>> begin Extracted entries

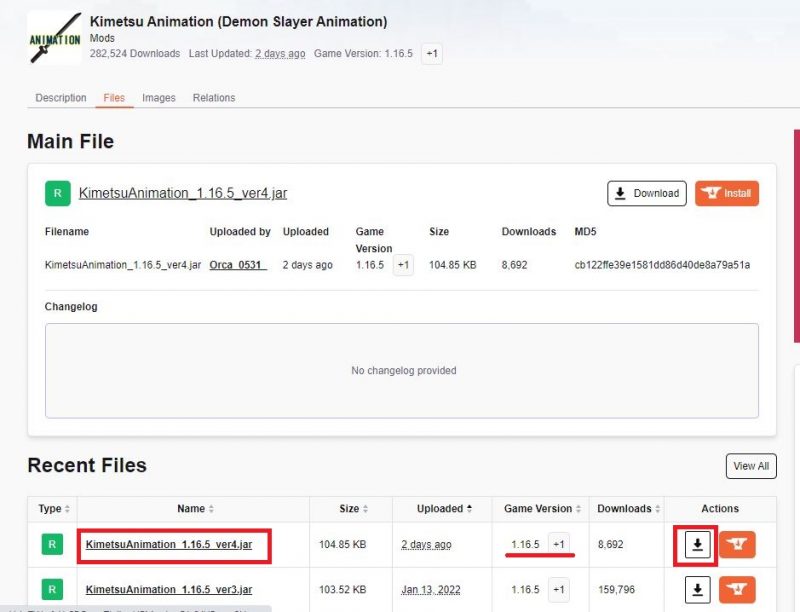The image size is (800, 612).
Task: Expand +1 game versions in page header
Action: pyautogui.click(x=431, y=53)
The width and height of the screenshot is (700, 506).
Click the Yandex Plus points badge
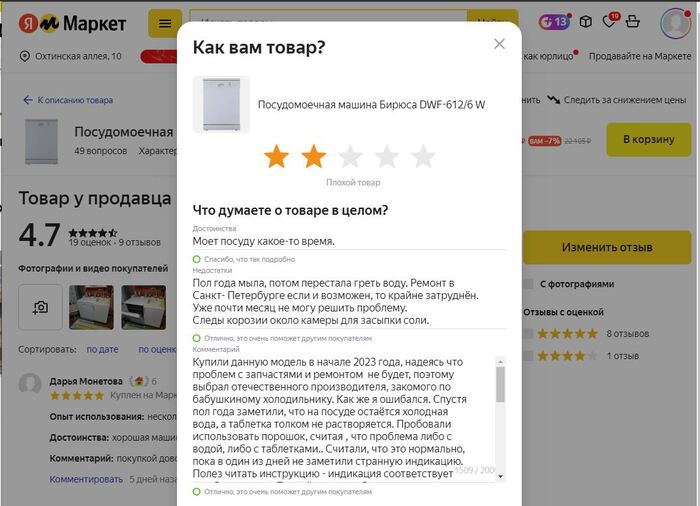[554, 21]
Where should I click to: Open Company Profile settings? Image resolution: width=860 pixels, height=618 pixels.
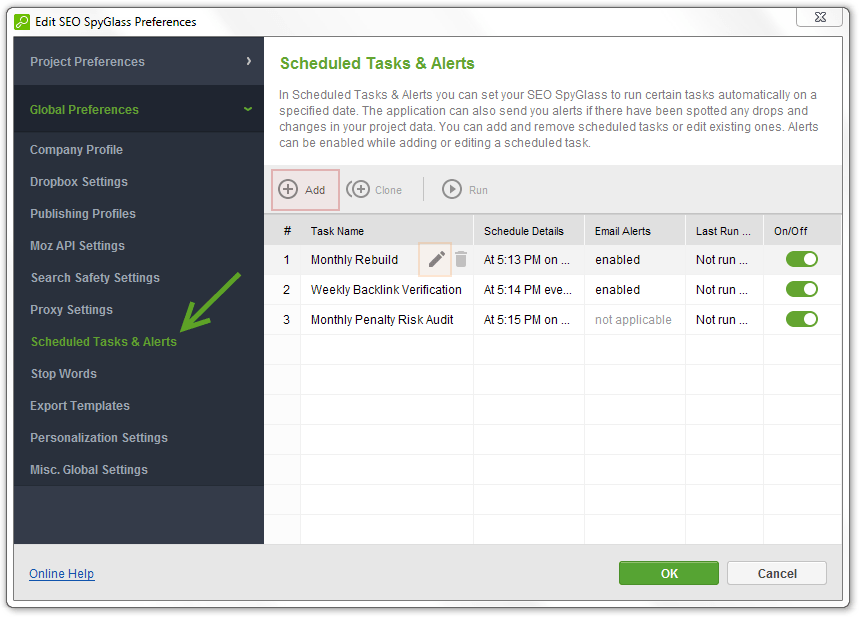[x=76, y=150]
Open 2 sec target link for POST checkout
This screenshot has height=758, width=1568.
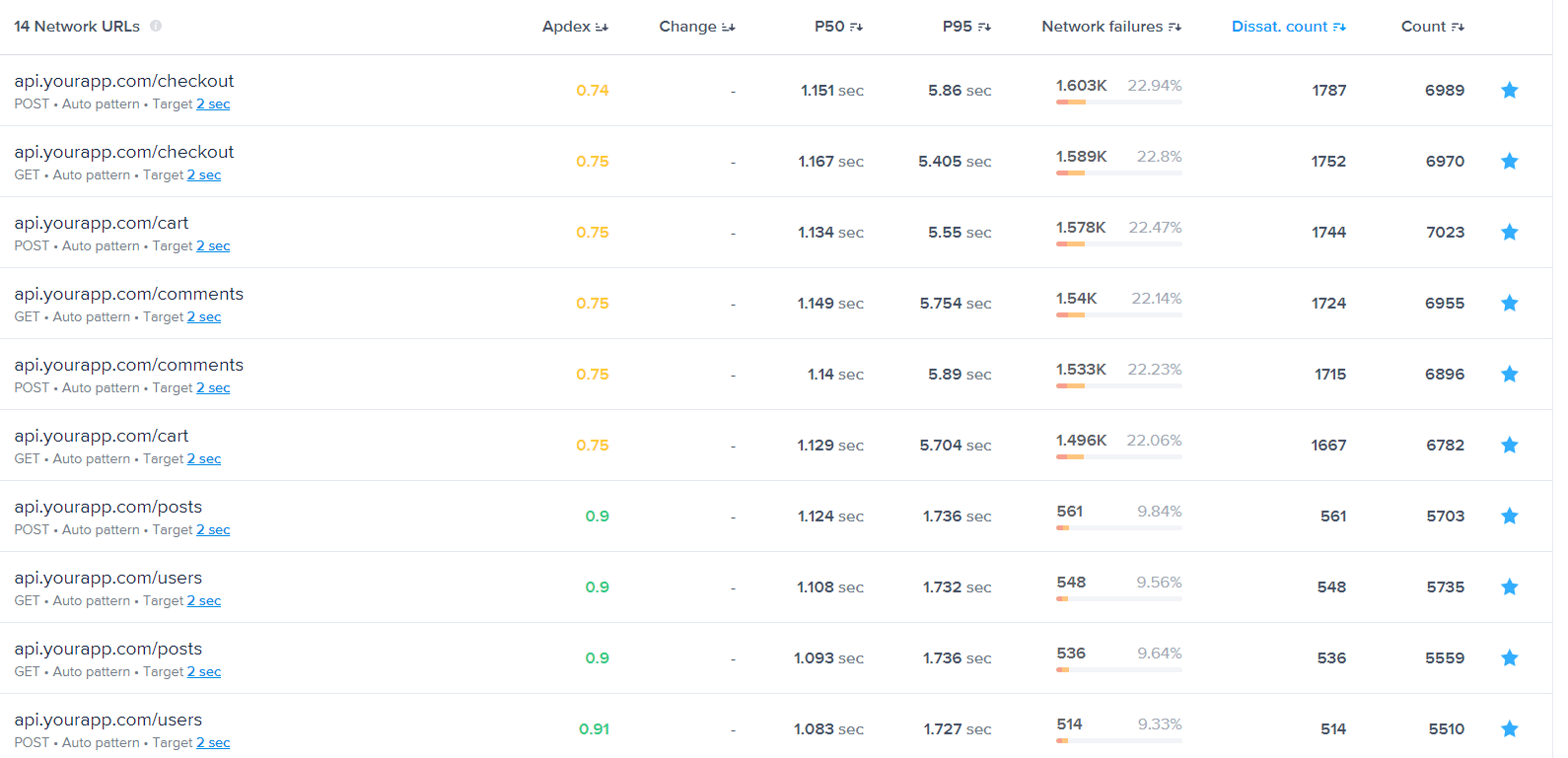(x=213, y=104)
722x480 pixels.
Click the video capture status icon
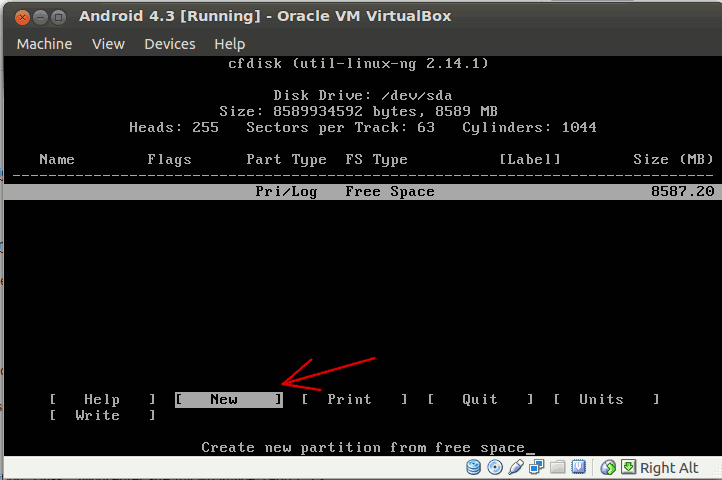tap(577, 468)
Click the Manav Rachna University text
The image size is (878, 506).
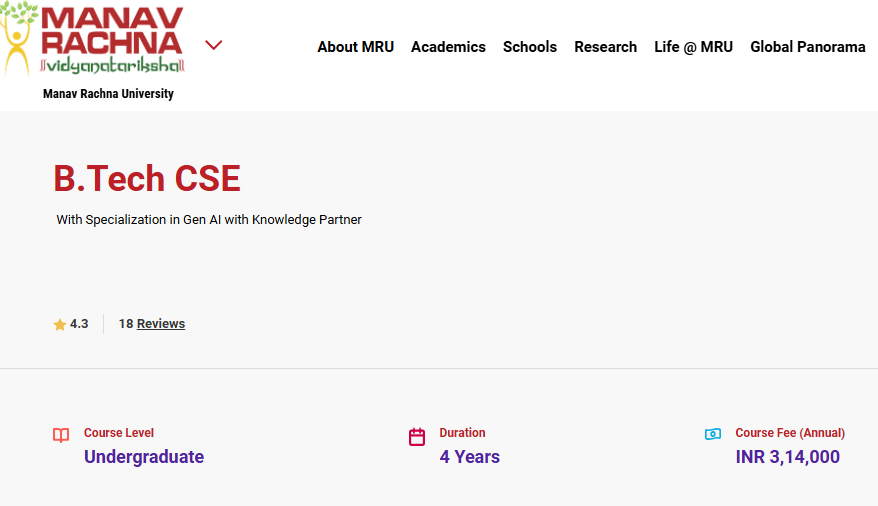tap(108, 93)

>> end Extracted entries

- Problem to work on -
Reproduce all of the records above word for word, omitting the pictures.

- Result -
The image size is (800, 612).
Task: Expand +1 game versions in page header
Action: pyautogui.click(x=431, y=53)
The width and height of the screenshot is (700, 506).
Click the Yandex Plus points badge
[554, 21]
Where should I click to: Open Company Profile settings? Image resolution: width=860 pixels, height=618 pixels.
[x=76, y=150]
Open 2 sec target link for POST checkout
This screenshot has height=758, width=1568.
(x=213, y=104)
722x480 pixels.
Click the video capture status icon
tap(577, 468)
Click the Manav Rachna University text
The image size is (878, 506).
tap(108, 93)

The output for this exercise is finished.